====== Exercise inputs

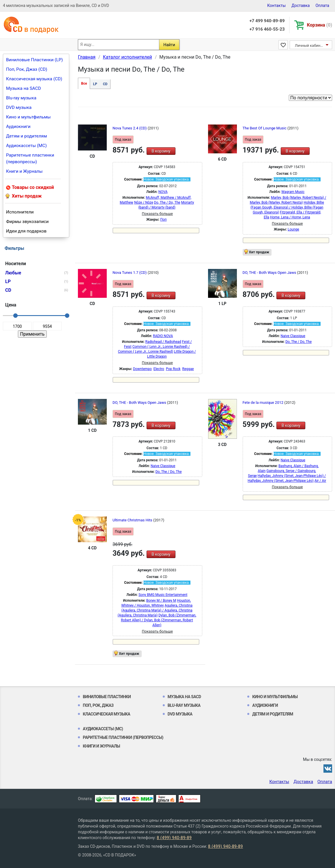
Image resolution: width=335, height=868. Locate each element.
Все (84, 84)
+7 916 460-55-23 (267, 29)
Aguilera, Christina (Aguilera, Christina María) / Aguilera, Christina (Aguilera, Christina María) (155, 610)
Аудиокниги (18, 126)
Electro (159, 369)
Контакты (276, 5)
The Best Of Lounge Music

============
====== Exercise inputs

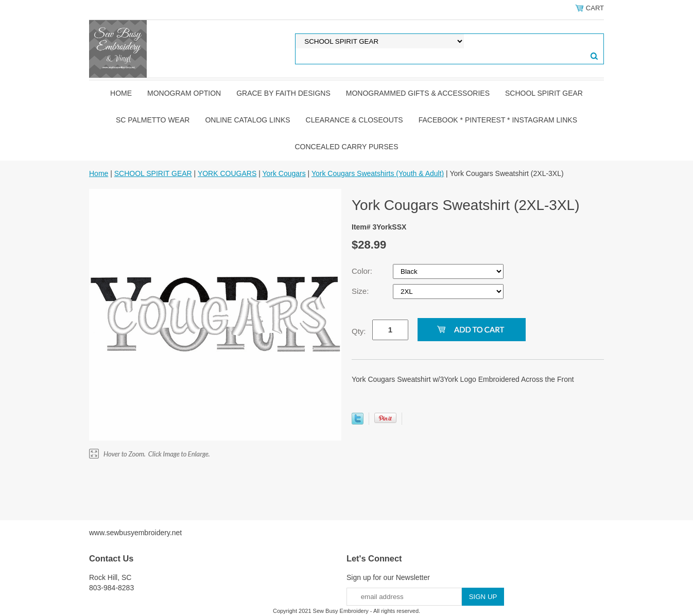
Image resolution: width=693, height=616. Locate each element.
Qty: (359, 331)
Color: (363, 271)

============

Problem requirements: Reproduce the lines from the line containing "Image resolution: width=335, height=868." up to and including the line containing "Контакты (276, 5)", renaming "Electro" to "Electronica" and leaving everything else unchanged.

Written solution:
Image resolution: width=335, height=868. Locate each element.
Все (84, 84)
+7 916 460-55-23 (267, 29)
Aguilera, Christina (Aguilera, Christina María) / Aguilera, Christina (Aguilera, Christina María) (155, 610)
Аудиокниги (18, 126)
Electronica (159, 369)
Контакты (276, 5)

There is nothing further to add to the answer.